Verás. En verano compartimos mucho tiempo con la familia.
Tenemos a los hijos 24 horas y a la pareja otras 24.
Y es probable que surjan conflictos.
Las causas reales de los conflictos pueden ser variadas:
La desconfianza con uno y con los otros,
expectativas en la relación,
justificación de los errores propios culpando a los demás,
deseo de admiración por errores que nos parecen inaceptables en otros,
visión ilusoria de lo que nos gustaría ser que no somos…

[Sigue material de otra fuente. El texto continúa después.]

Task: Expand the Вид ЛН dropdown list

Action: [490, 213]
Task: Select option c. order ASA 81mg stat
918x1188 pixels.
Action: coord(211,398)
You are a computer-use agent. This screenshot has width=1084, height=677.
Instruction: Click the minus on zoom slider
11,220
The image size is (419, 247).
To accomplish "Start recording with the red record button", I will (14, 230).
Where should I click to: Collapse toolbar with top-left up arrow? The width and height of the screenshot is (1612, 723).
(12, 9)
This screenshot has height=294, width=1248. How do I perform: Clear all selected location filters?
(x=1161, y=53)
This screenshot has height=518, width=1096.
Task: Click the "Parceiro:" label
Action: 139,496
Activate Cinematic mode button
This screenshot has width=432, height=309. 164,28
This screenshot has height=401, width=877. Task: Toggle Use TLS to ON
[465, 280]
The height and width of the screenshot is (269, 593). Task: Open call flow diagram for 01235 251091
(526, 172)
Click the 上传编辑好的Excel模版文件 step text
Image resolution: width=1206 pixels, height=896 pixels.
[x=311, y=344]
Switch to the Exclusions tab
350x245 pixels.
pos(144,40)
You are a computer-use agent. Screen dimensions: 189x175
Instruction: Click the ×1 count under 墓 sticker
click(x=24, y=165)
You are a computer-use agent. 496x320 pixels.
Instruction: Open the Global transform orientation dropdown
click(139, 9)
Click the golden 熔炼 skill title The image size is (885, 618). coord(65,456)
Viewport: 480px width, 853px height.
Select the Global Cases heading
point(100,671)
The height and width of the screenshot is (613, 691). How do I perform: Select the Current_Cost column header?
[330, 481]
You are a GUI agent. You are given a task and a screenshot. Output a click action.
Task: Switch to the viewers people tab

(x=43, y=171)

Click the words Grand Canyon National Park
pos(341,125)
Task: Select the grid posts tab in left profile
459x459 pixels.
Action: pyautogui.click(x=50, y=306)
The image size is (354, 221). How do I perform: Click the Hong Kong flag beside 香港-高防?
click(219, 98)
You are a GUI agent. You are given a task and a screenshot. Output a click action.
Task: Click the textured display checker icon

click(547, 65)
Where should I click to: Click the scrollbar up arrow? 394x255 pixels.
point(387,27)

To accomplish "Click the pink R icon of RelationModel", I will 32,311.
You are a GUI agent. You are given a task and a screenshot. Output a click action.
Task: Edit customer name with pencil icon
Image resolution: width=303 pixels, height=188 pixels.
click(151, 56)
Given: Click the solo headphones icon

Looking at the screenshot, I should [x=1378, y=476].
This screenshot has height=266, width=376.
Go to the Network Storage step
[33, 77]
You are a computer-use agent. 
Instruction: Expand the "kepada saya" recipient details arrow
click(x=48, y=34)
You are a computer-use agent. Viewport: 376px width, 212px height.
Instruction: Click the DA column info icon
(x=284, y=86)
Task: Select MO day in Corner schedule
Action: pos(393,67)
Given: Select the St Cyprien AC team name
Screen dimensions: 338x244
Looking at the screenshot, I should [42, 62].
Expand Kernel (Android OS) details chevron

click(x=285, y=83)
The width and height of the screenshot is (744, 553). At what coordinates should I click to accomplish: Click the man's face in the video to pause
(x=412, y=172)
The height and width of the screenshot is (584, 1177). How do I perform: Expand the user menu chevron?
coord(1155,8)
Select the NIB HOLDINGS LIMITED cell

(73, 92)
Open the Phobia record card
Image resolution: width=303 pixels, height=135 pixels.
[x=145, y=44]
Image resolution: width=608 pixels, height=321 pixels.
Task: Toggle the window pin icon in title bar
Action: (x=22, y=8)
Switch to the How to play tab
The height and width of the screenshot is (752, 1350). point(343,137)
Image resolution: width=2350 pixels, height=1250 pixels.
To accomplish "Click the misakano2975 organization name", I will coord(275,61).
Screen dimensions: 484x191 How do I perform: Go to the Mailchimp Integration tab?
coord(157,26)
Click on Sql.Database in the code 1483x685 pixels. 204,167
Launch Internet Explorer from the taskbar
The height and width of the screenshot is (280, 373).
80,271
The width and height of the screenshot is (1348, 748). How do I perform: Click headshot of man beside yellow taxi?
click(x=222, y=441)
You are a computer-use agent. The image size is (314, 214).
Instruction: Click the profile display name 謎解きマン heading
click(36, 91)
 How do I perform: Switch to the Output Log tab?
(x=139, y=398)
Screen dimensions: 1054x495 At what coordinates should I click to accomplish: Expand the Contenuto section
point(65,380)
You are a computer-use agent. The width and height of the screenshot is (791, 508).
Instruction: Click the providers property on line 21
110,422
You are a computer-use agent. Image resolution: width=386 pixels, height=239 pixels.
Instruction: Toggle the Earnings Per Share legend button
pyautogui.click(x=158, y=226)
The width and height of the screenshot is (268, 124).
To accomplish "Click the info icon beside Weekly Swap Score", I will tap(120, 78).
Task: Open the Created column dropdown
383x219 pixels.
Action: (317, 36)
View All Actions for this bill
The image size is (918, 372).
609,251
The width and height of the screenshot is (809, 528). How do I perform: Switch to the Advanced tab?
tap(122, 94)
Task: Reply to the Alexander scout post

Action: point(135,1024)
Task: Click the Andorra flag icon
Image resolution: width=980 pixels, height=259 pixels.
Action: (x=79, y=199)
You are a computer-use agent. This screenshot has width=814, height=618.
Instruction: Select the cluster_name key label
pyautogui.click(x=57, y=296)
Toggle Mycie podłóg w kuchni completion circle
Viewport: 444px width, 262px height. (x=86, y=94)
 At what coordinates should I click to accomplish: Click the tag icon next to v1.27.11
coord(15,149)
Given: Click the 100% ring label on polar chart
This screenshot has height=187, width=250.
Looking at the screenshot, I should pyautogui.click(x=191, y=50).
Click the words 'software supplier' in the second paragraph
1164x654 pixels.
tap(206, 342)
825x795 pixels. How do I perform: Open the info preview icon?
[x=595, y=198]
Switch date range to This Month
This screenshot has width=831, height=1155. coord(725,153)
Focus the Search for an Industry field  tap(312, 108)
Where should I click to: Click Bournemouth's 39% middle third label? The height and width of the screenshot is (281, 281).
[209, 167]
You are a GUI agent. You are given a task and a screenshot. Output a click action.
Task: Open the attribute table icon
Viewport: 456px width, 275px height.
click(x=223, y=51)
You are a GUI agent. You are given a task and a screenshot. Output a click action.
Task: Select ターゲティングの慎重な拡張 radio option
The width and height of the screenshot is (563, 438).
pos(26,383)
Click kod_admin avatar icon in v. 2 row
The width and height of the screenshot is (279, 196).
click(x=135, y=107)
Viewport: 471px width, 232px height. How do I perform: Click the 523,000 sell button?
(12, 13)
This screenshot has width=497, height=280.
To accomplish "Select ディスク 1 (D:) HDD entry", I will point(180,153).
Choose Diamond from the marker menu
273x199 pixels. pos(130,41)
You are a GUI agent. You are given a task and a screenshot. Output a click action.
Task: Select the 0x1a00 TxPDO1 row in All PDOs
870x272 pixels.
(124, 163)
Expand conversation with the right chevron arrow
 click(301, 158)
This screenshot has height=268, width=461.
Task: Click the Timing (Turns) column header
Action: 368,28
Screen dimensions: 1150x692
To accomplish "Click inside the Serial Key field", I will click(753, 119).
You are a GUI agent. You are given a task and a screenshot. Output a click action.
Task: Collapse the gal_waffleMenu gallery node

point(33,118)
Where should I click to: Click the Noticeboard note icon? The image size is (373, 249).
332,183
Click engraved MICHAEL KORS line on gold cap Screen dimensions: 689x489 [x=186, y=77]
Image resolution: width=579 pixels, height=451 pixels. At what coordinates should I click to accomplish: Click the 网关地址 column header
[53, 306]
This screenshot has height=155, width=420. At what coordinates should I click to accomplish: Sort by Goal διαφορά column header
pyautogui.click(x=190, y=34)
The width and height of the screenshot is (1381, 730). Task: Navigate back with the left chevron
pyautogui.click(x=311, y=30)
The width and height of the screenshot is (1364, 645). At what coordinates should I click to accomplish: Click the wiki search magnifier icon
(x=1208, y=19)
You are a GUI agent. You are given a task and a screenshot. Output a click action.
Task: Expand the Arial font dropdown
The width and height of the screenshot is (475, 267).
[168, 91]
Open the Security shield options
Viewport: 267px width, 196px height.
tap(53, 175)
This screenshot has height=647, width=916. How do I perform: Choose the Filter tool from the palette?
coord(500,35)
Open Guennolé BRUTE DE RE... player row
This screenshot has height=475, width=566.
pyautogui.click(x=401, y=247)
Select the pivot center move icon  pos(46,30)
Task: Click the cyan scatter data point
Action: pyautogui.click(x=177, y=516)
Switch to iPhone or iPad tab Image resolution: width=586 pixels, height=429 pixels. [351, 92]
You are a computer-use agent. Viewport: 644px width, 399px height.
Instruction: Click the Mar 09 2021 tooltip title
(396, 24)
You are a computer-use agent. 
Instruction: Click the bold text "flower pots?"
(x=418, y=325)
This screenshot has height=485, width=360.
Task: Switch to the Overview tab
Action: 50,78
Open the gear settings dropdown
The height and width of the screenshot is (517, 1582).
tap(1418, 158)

El conflicto es como una ensalada y tiene sus ingredientes:
crítica personal no real con cariz de hipocresía,
creencia en valores propios que no son refrendados por los hechos,
lo que no aceptamos en el otro es lo que nos permitimos y disculpamos,
lo que le exigimos es lo que creemos que somos incapaces de dar,
pensamos que el otro no tiene que hacer esfuerzos…
Vale, seguro que a estas alturas te has identificado con algunas de estas cosas (espero que no con todas)
Así que, para salir de ahí, lo primero es reconocer que esperamos que el otro vea algo, y que ese algo es superior o inferior a lo que nos decimos.
¿Qué tal si damos lo que esperamos que el otro dé?
Si pensamos que podemos hacer algo igual que otro, hagámoslo.
Aceptemos que, si hasta la fecha no hemos demostrado lo que pensamos, hay algo que aprender que no queremos.
Por último y más importante: no paremos el ritmo de los otros para no quedar en evidencia.